_ASSIGNED TASK_:
Taking the line with "Task: Click the Profile person icon" as the first, copy every line through the end of the records below exactly. Do not include pictures.

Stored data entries
***

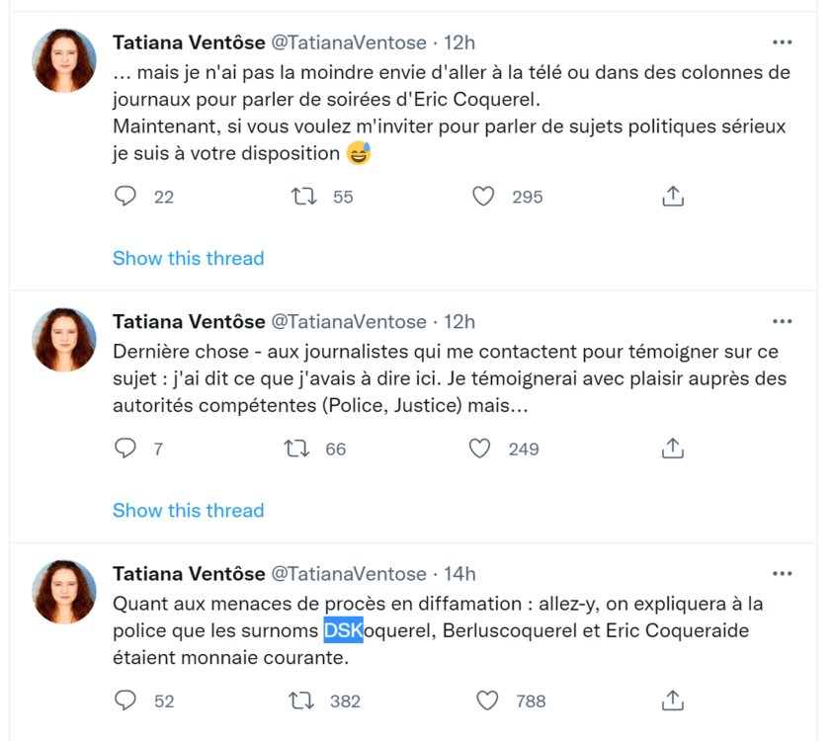This screenshot has height=741, width=832.
Task: Retweet the tweet with 382 retweets
Action: 300,700
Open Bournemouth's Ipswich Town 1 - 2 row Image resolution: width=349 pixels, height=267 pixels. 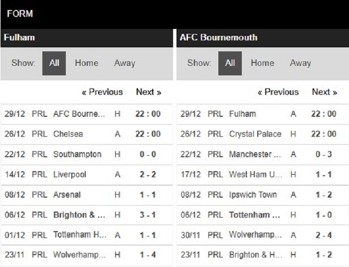tap(263, 195)
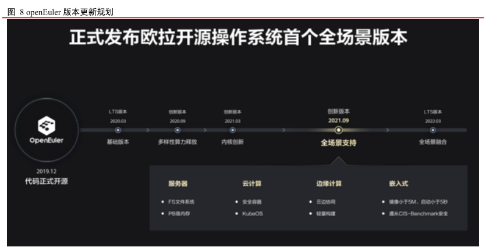The width and height of the screenshot is (493, 247).
Task: Click the KubeOS list item
Action: [253, 214]
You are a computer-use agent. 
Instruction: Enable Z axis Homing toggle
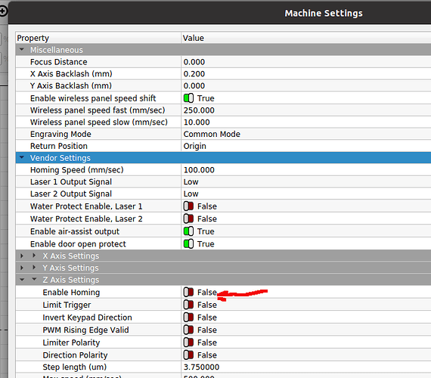188,293
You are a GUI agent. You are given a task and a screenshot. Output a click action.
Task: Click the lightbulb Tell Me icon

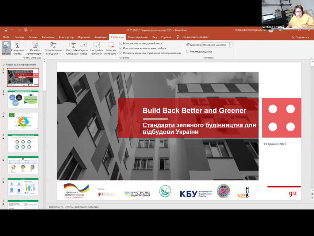click(x=178, y=37)
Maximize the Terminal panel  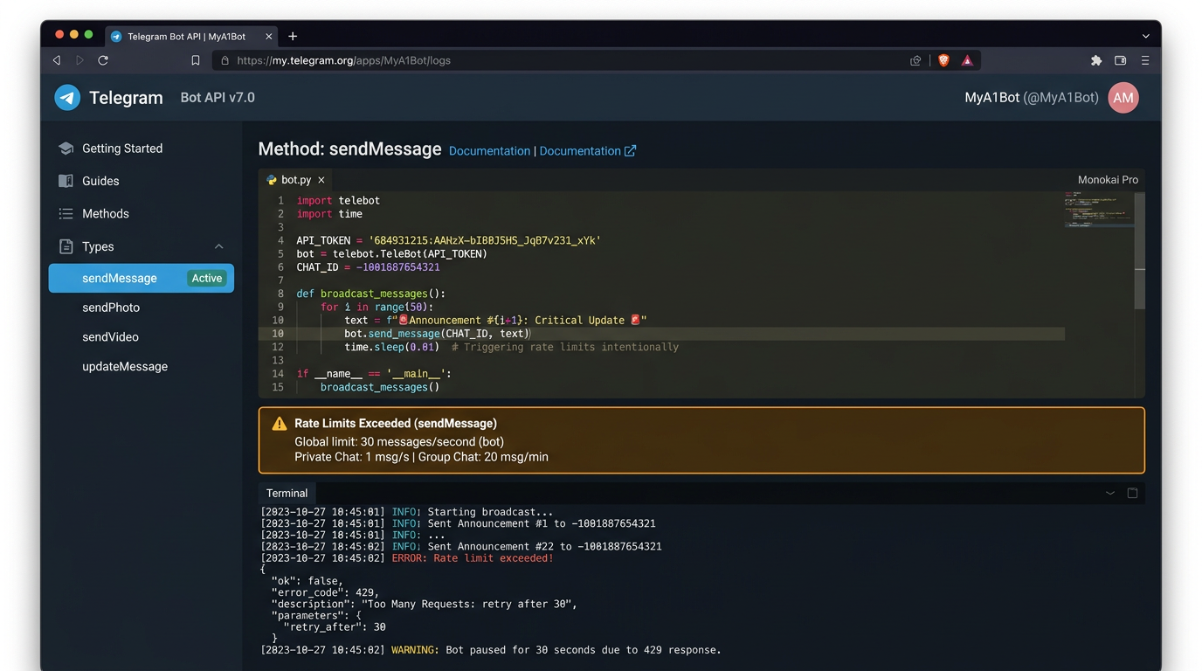tap(1132, 493)
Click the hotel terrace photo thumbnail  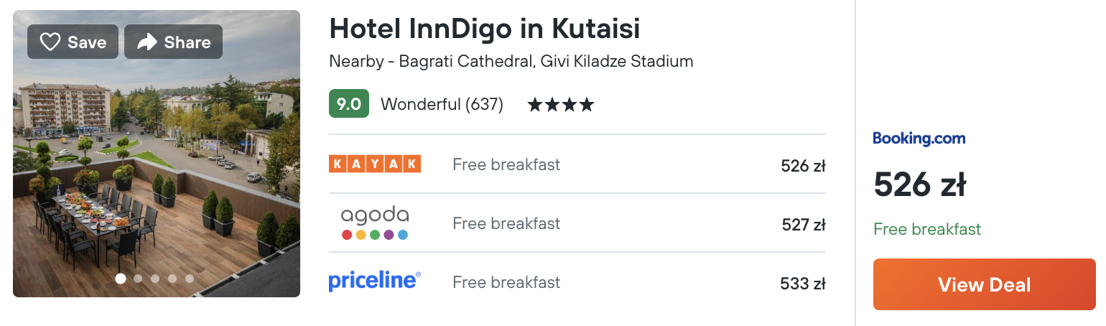point(157,154)
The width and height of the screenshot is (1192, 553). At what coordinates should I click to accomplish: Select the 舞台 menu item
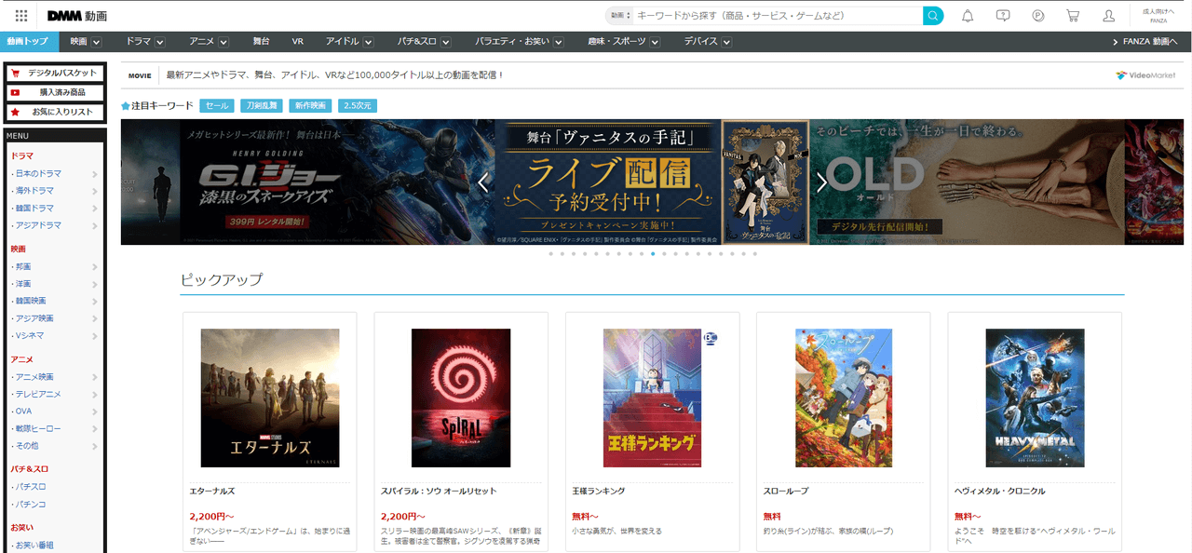click(261, 42)
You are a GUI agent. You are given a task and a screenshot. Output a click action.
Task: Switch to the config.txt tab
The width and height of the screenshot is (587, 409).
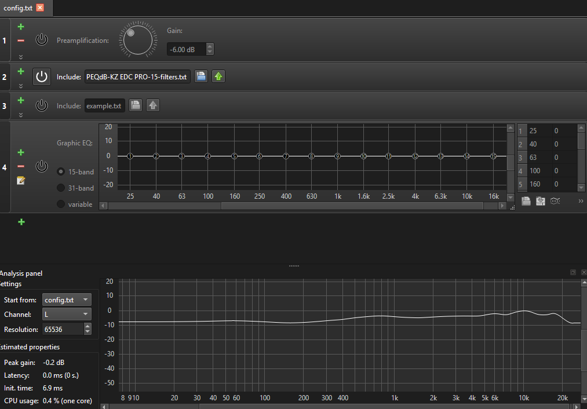[x=18, y=8]
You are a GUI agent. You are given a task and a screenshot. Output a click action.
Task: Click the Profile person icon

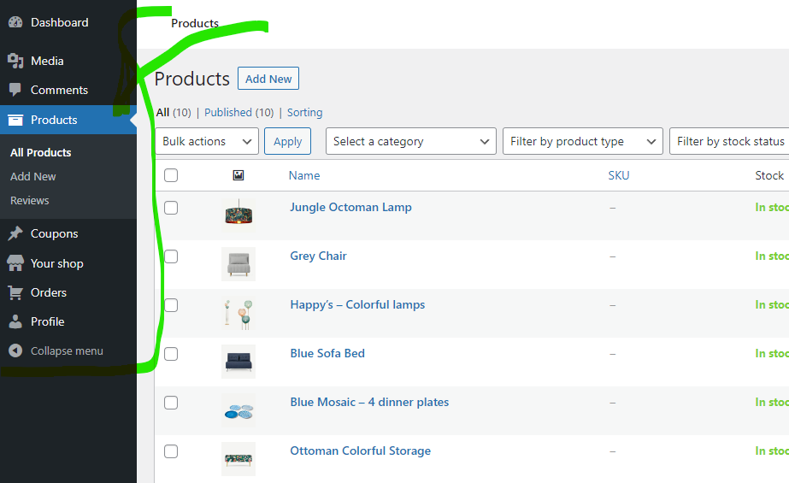(x=15, y=321)
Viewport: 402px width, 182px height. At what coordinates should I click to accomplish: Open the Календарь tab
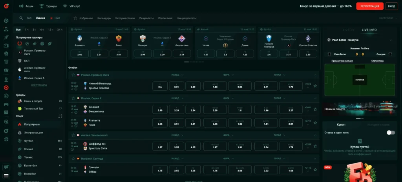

***

_EXERCISE OUTPUT_:
Task: Click the Profile person icon

(x=15, y=321)
Viewport: 402px width, 182px height. At what coordinates should I click to accomplish: Open the Календарь tab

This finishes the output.